Today is Earth Day. According to Reason Magazine, if you must read one Earth Day story, it should be its 2000 cover story (the 30th anniversary of Earth Day), "Earth Day, Then and Now: The Planet's Future Has Never Looked Better." A few excerpts:

Three decades later (in 2000), the world hasn't come to an end; if anything, the planet's ecological future has never looked so promising. With half a billion people suiting up around the globe for Earth Day 2000, now is a good time to look back on the predictions made at the first Earth Day and see how they've held up and what we can learn from them. The short answer: The prophets of doom were not simply wrong, but spectacularly wrong.

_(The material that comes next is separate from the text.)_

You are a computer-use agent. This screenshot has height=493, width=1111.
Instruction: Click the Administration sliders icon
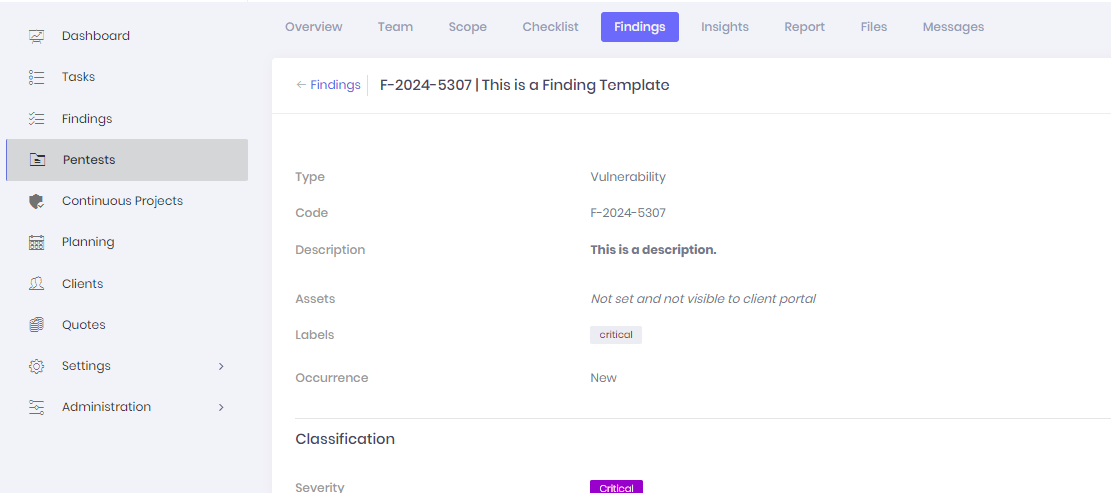[37, 407]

There's much to celebrate on the 30th anniversary of Earth Day. Indeed, one of the chief things to get happy about is that the doomsters were so wrong. Civilization didn't collapse, hundreds of millions didn't die in famines, pesticides didn't cause epidemics of cancer, and the air and water didn't get dirtier in the industrialized countries.

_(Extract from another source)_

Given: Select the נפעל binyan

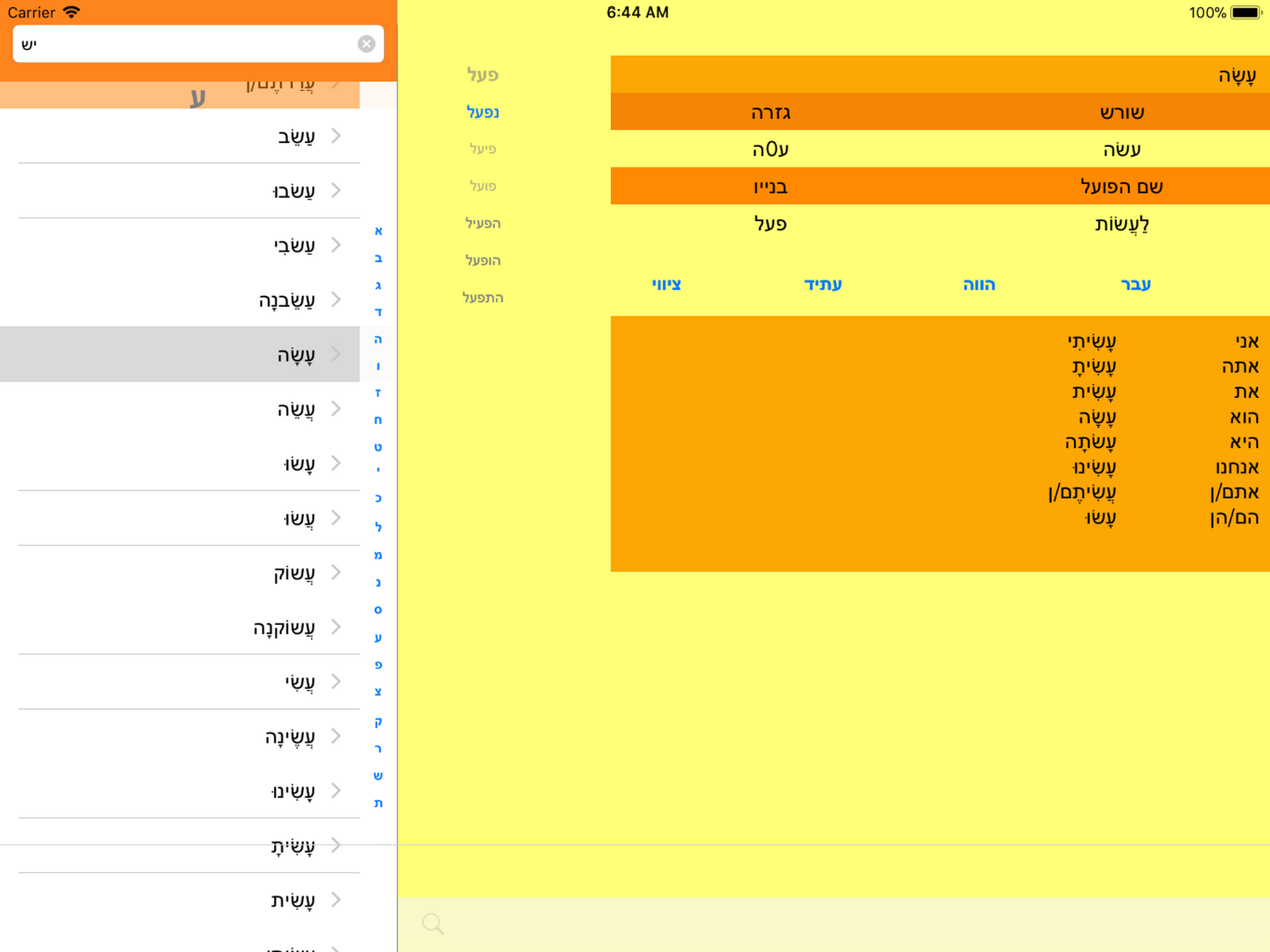Looking at the screenshot, I should (x=483, y=112).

As far as affluence goes, it is clearly the case that the richer the country, the cleaner the water, the clearer the air, and the more protected the forests. Additionally, richer countries also boast less hunger, longer lifespans, lower fertility rates, and more land set aside for nature. Relatively poor people can't afford to care overmuch for the state of the natural world.

Another good article for Earth Day reading is the classic "Recycling is Garbage" by NY Times writer John Tierney, who writes that "Rinsing out tuna cans and tying up newspapers may make you feel virtuous, but recycling may be the most wasteful activity in modern America: a waste of time and money, a waste of human and natural resources."

And one more: George Mason economist Don Boudreaux's excellent article "I Recycle:" In fact, market prices compel us to recycle when recycling is appropriate—and to not recycle when recycling is inappropriate.